Wie bist Du mit Audio88 für dein aktuelles Album „1992day“ zusammen gekommen?

Das ist übers Internet passiert. Er hat mal ein Bild von der „Rouge“ gepostet als „Platte des Tages“ und das war für mich wie ein Ritterschlag. Audio fand ich immer super, weil er das anders gemacht hat als seine Kollegen. Er hat mich gefragt, ob ich auf seinen „Apfel“-Song mit rauf möchte und das habe ich jetzt Tischtennis-Raptechnisch zurück gespielt und gefragt, ob er bei meinem Album mit dabei sein möchte.

Du arbeitest mit vielen Künstler:innen zusammen. Was machen ideale Kollaborationspartner für dich aus?

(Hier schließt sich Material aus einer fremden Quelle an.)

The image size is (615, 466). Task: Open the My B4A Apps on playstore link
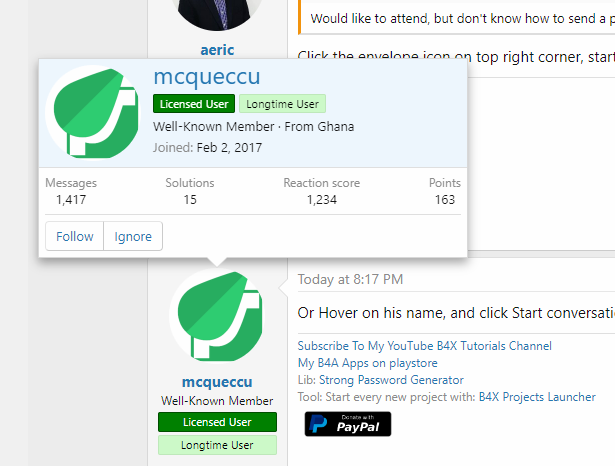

Menschliches Verstehen, aus dem Freundschaft wird. Man muss sich einfach gerne und häufig sehen. Ich mach natürlich auch mit Leuten, die ich kaum kenne, übers Internet Musik. Dann schickt mir einer einen Beat und manchmal passiert dann etwas mit mir, wenn ich es superschön finde. Aber das passiert eher selten. Ich hab so Leute wie Flitz & Suppe oder Leavv – der auch viel auf dem letzten Album produziert hat – das sind alles Leute, mit denen ich gerne Zeit verbringe und rede.
Die Szene hat sich einfach sehr verändert. Als wir damals angefangen haben, hatten wir ganz andere Ansätze, dadaistisch inhaltlich sich auflösende textlich poetische Ansätze, heute geht es viel um Weed rauchen, saufen, die geilsten Klamotten tragen, sich politisch immer mega klug zu verhalten und es allen Recht machen zu wollen. Als hätten die Leute keine eigenen Identitäten mehr, als wären sie Roboter des Internets. Das geht mir manchmal echt auf den Zeiger. Deswegen gibt es auch gar nicht so viele, mit denen ich kollaborieren könnte, auch wenn in den nächsten Jahren da sicherlich noch welche dazu kommen werden. Ich bin einfach nicht so interessiert an dem ganzen szene-internen Gossip. Wir haben uns immer eher als Gegenposition verstanden.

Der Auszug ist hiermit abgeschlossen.